# Given instruction:
Format the records as a JSON list of strings, one string per line with blank lines omitted, beginning at the line that contains "The height and" and ending after the line that contains "pos(438,172)". Leave the pictures out of the list.

# Data lines:
— begin —

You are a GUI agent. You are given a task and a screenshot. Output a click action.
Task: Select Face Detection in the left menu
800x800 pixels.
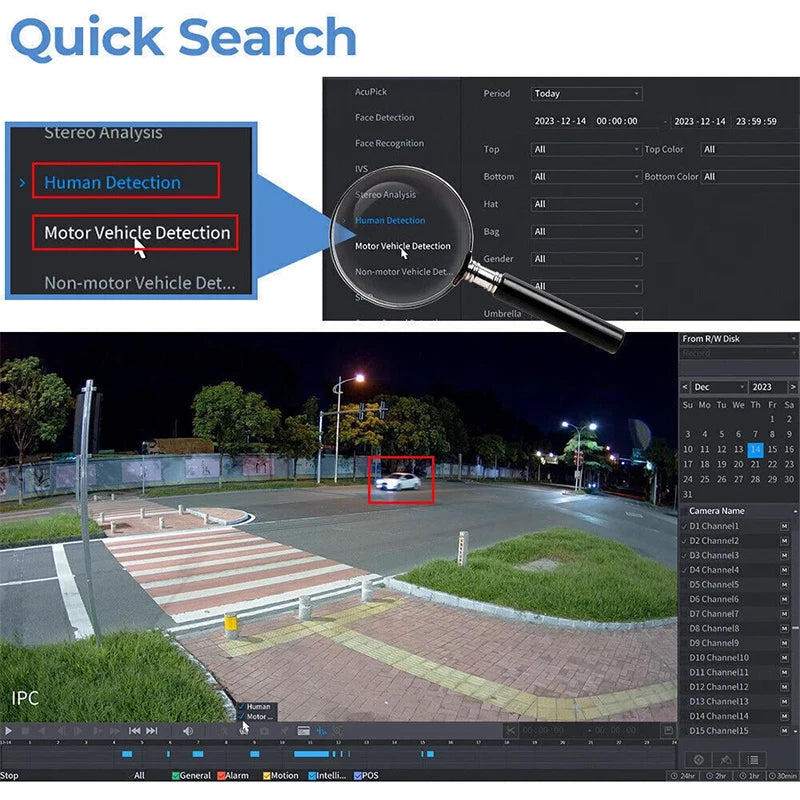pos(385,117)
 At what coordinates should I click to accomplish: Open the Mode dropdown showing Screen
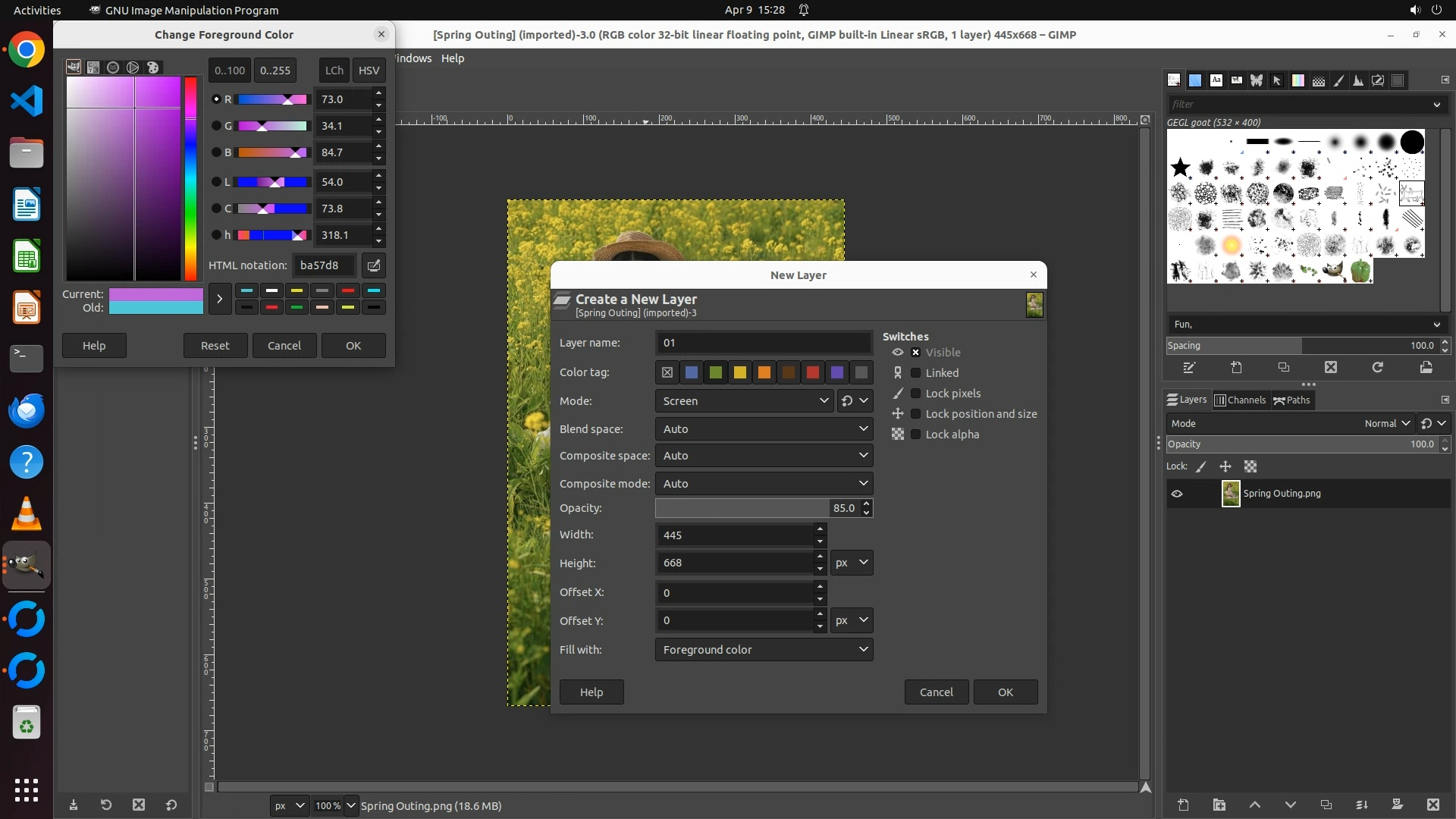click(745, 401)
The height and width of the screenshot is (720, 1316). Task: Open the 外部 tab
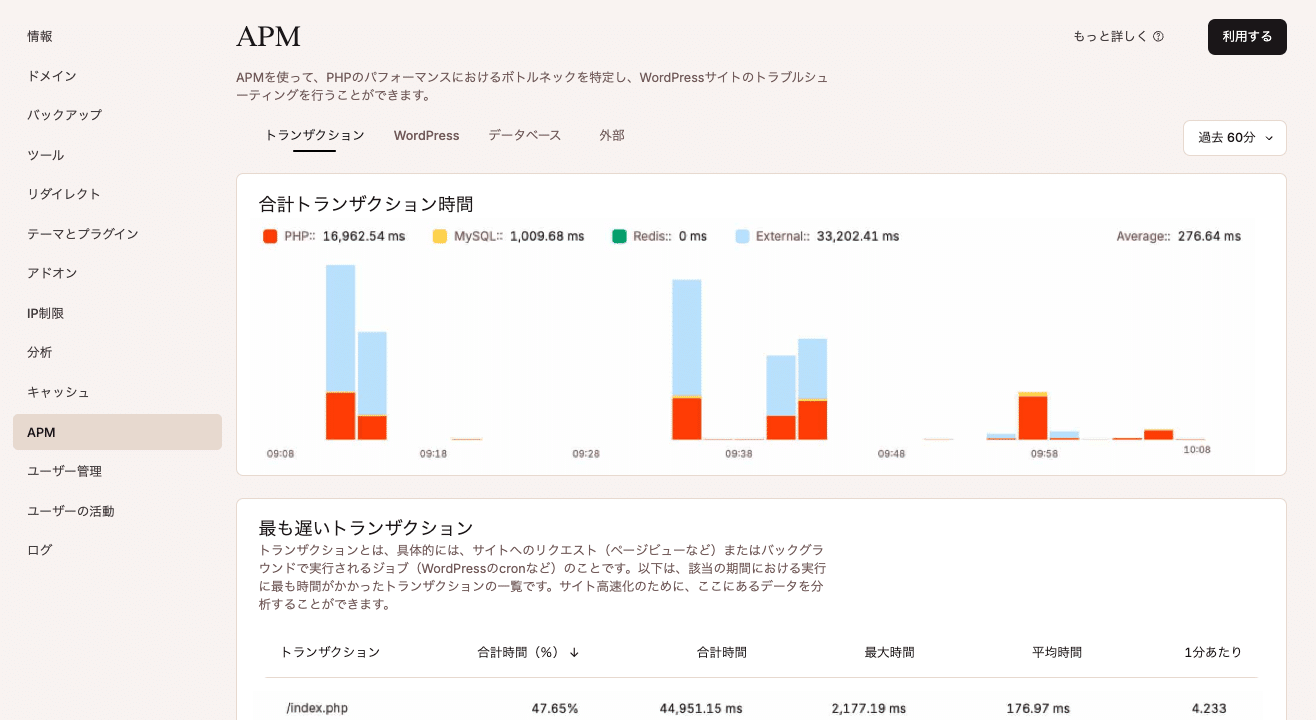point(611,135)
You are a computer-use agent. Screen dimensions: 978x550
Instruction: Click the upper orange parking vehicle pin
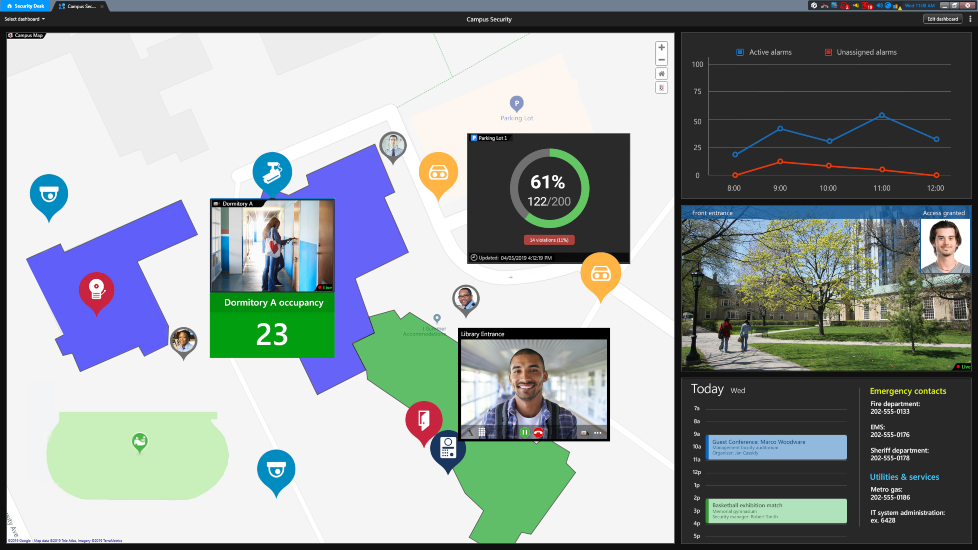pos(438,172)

— end —
— begin —

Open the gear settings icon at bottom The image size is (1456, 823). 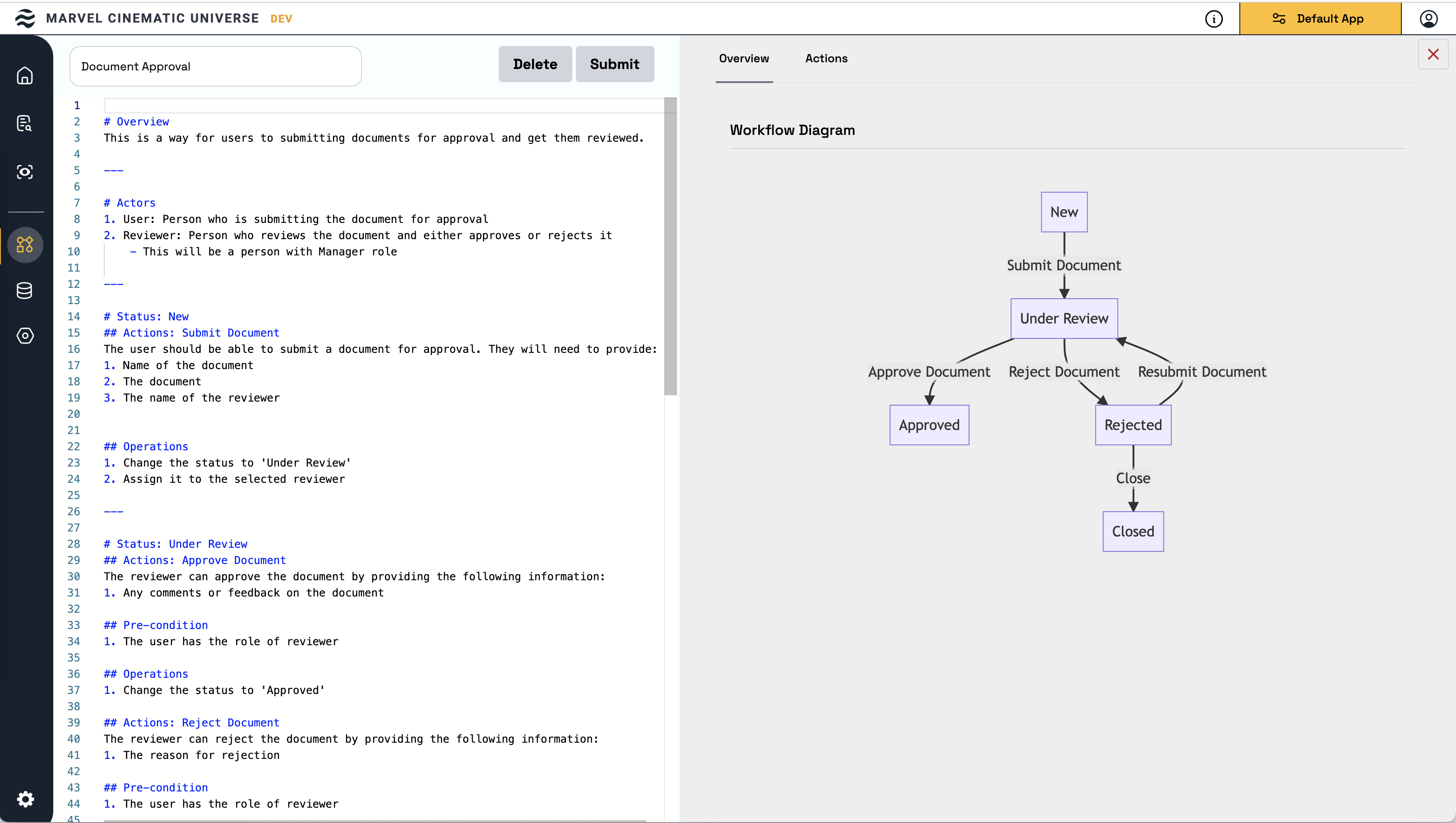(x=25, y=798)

— end —
— begin —

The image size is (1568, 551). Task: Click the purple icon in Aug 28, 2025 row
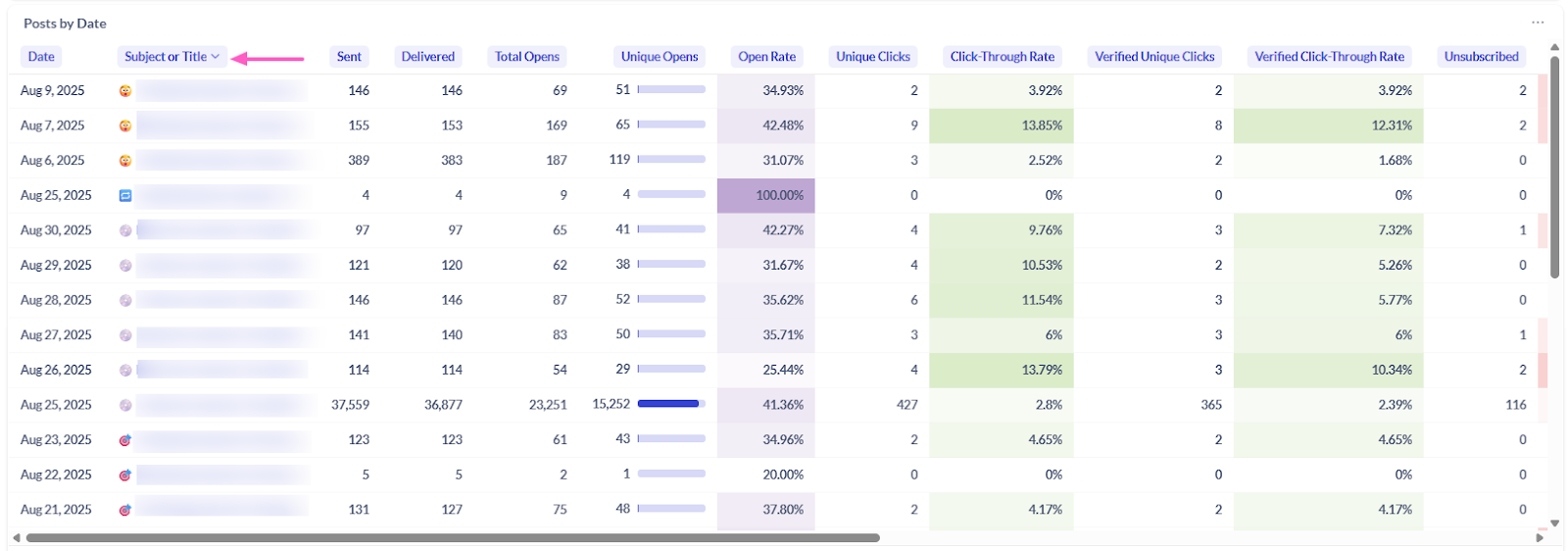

— end —

# Written solution:
[
  "The height and width of the screenshot is (720, 1316). Task: Open the 外部 tab",
  "point(611,135)",
  "You are a computer-use agent. Screen dimensions: 978x550",
  "Instruction: Click the upper orange parking vehicle pin",
  "pos(438,172)"
]